Il potere di una storia – qualunque essa sia – è quello di mostrare, insegnare, ispirare. Se si parla di storie di sportivi, poi, questo ideale ne viene ancora più rafforzato: lo sport è epica, ma molto spesso pure tragedia, sofferenza, sacrificio. Raggiungere un obiettivo non è mai una cosa semplice; del resto non si dice che il viaggio conta più della meta? Ecco, per un atleta il concetto aderisce alla perfezione – no pain, no gain, recita il saggio – e tutto quello che c’è dietro la costruzione e il successo di un campione ha un significato speciale e ineguagliabile: materia perfetta da raccontare, e da mettere sotto forma di sceneggiatura.
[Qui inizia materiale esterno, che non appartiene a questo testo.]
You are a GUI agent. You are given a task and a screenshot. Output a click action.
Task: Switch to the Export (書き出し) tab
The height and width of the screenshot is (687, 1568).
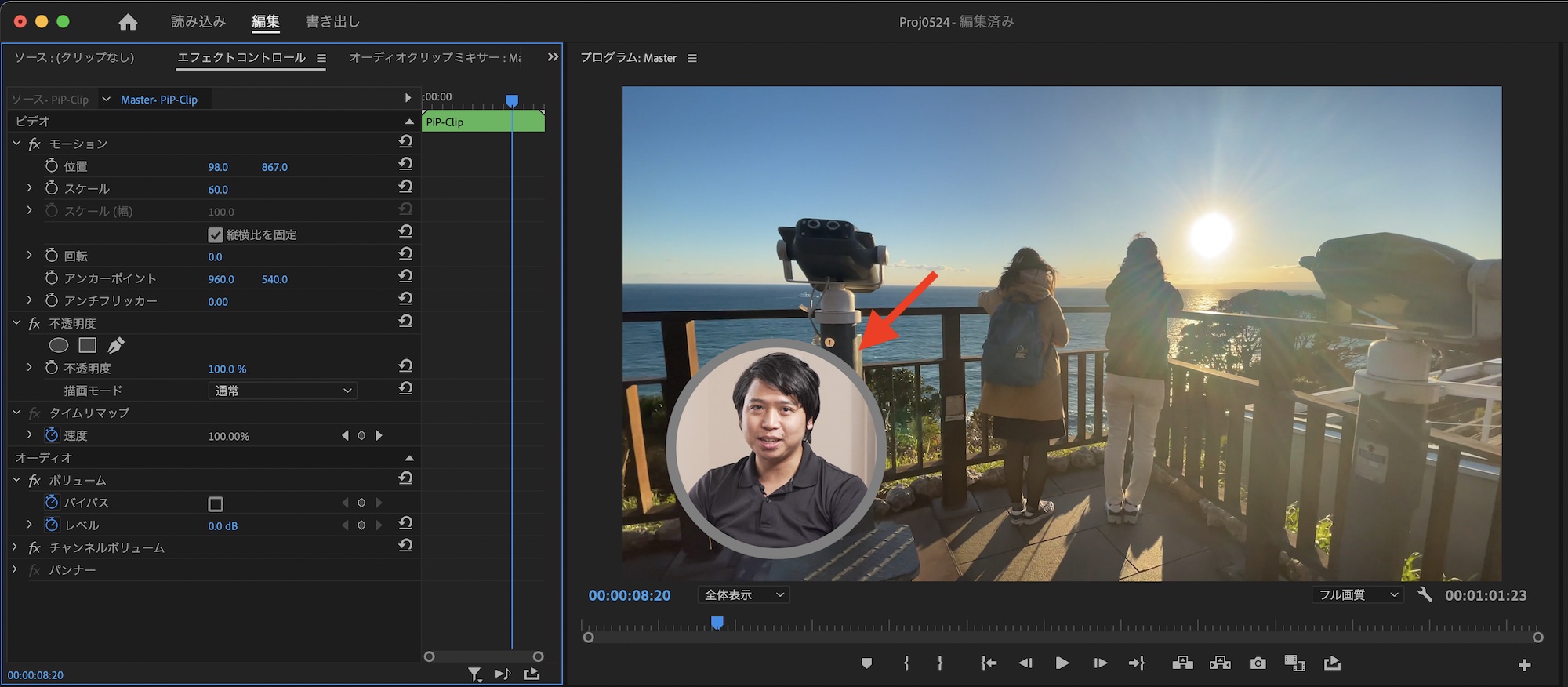pos(332,22)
Così negli ultimi anni i documentari sportivi, sotto diverse spinte, sono diventati un genere a sé finalmente considerato, senza più nessuna preclusione né schizzineria – persino nei corridoi dell’Academy si è finiti a dire che sì, pure lo sport merita le sue statuette dorate (come è successo a Free Solo nel 2019). Le ragioni: la crescita e affermazione di piattaforme come Netflix e Prime Video, che nelle reciproche battaglie per la supremazia nel mondo dell’intrattenimento hanno dovuto spostare sempre più in alto l’asticella e raggiungere un pubblico sempre più esigente; e poi il fatto che molti atleti hanno colto l’importanza di una comunicazione diversa – aprirsi al pubblico e svelare il non-visto è sempre una buona idea, che sia guidata da ragioni di marketing oppure no.
Pure il racconto del tennis ha seguito questa strada, allontanandosi dal solco dei film ufficiali, prodotti stilisticamente impeccabili ma dalla resa un po’ troppo corporate. In anni recenti non sono mancate produzioni non convenzionali, come l’onirico John McEnroe, L’Impero della Perfezione, che scruta da vicino i guizzi dell’americano come fosse un animale mitico negli abissi dell’oceano; ma se dovessimo guardare all’insieme, non c’è dubbio che il racconto del dietro le quinte stia funzionando alla perfezione. Un vero e proprio genere che mette sul palcoscenico le debolezze umane, anche se stiamo parlando di campioni di successo – un tennis “intimo” che non avevamo mai avuto occasione di ammirare, e tastare, così da vicino.